Edit distance has been extensively studied for the past several years. An easy dynamic programming methodology computes the edit distance in quadratic time and the methodology can be made to run in linear space. However, the quadratic time methodology for computing the edit distance has generally improved by only a logarithmic factor, and even developing sub-quadratic time methodologies for approximating it within a modest factor has proved to be generally challenging. Accordingly, there remains a need to estimate the edit distance more efficiently and accurately.
In view of the foregoing, an embodiment of the invention provides a method of approximating edit distance for a set of character strings in a database, and a program storage device readable by computer, tangibly embodying a program of instructions executable by the computer to perform the method of approximating edit distance for a set of character strings in a database, wherein the method comprises producing a representative sketch for each of the character strings; and approximating an edit distance between two selected character strings based only on the representative sketch for each of the selected character strings.

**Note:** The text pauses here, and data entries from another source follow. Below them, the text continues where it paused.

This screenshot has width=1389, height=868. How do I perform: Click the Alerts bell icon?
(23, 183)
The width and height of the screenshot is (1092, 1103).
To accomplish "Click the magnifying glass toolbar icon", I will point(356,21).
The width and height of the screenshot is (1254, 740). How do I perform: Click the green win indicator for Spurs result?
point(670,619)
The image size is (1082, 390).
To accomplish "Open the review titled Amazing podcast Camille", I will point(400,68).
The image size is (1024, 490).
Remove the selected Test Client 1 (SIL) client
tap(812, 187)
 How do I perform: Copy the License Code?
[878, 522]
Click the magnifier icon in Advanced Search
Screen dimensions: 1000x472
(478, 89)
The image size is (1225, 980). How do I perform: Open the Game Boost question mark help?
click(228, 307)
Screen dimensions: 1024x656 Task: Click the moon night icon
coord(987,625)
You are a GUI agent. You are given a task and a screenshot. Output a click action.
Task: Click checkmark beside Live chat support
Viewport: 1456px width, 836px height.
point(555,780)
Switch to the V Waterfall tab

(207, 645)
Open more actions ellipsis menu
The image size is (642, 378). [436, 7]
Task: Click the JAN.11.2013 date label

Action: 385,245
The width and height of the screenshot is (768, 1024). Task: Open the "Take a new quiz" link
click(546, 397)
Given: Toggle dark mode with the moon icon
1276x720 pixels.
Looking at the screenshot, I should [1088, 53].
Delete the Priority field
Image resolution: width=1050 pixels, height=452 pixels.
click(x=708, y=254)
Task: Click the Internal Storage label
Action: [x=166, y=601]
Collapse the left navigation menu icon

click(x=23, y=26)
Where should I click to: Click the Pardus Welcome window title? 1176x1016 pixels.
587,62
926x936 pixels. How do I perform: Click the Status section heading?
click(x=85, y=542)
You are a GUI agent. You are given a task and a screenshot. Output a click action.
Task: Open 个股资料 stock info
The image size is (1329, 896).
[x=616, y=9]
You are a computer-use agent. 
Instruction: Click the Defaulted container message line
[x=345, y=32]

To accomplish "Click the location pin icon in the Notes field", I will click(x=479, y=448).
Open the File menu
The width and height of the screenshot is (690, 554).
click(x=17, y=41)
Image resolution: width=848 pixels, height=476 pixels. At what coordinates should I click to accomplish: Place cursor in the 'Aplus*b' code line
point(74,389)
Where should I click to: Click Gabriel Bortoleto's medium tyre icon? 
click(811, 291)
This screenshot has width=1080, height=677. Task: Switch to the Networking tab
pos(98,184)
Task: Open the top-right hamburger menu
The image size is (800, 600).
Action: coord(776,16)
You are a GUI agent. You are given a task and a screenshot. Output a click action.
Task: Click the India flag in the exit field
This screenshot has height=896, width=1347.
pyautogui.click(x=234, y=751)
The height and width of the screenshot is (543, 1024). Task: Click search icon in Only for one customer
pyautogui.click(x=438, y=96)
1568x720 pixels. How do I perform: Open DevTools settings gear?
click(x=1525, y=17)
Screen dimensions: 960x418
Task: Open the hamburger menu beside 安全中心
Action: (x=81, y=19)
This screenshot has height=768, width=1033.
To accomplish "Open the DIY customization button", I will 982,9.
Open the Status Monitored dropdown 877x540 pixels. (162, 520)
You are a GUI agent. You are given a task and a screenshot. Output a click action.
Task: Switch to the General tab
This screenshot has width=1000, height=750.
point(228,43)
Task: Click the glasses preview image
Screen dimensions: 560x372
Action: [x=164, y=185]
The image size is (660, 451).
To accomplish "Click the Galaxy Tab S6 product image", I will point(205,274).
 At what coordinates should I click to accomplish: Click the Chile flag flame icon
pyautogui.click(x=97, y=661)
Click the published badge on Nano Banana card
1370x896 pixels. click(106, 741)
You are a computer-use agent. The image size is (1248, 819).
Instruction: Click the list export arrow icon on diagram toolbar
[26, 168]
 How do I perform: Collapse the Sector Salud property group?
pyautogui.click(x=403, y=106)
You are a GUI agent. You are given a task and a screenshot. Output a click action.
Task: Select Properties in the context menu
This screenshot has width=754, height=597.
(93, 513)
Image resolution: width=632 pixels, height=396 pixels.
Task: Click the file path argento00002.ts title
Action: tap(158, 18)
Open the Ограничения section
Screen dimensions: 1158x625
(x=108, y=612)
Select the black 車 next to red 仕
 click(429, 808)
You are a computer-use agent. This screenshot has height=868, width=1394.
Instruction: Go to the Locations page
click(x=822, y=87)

The method may further comprise creating substrings from each of the character strings; identifying anchors in a particular character string; identifying a start position of the substrings of the particular character string according to the anchors; identifying a set of substrings according to the start position; encoding the set of substrings to produce the representative sketch; and using a Hamming distance between encodings of the two selected character strings to approximate the edit distance between the two selected character strings. Alternatively, the method may further comprise creating substrings from each of the character strings; encoding a start position of the substrings of the particular character string by rounding a numeric value of the start position to a nearest multiple of a predetermined number; identifying a set of substrings according to the start position; encoding the set of substrings to produce the representative sketch; and using a Hamming distance between encodings of the two selected character strings to approximate the edit distance between the two selected character strings.
In one embodiment the character strings comprise text, wherein the method further comprises encoding positions of substrings in the text using anchors, wherein the anchors comprise identical substrings occurring in two input character strings at a nearby position. The method may further comprise using a set of anchors in a correlated manner, wherein character strings with a sufficiently small edit distance are likely to use a same sequence of anchors. Moreover, the character strings may be substantially non-repetitive. Additionally, the representative sketch of a first character string is preferably constructed absent knowledge of a second character string. Also, according to one embodiment, a size of the representative sketch is constant. In one embodiment when the character strings comprise text, the method may further comprise approximating the edit distance between two selected character strings to within a constant factor on the order of n3/7, wherein n comprises a size of the text. Furthermore, in another embodiment when the character strings comprise text, the method further comprises approximating the edit distance between two selected character strings to within a factor on the order of n1/3, wherein n comprises a size of the text.
Another embodiment of the invention provides a system of approximating edit distance for a set of character strings in a database, wherein the system comprises a simulator adapted to produce a representative sketch for each of the character strings; and a processor adapted to approximate an edit distance between two selected character strings based only on the representative sketch for each of the selected character strings.
The processor may be further adapted to create substrings from each of the character strings; identify anchors in a particular character string; identify a start position of the substrings of the particular character string according to the anchors; identify a set of substrings according to the start position; encode the set of substrings to produce the representative sketch; and use a Hamming distance between encodings of the two selected character strings to approximate the edit distance between the two selected character strings.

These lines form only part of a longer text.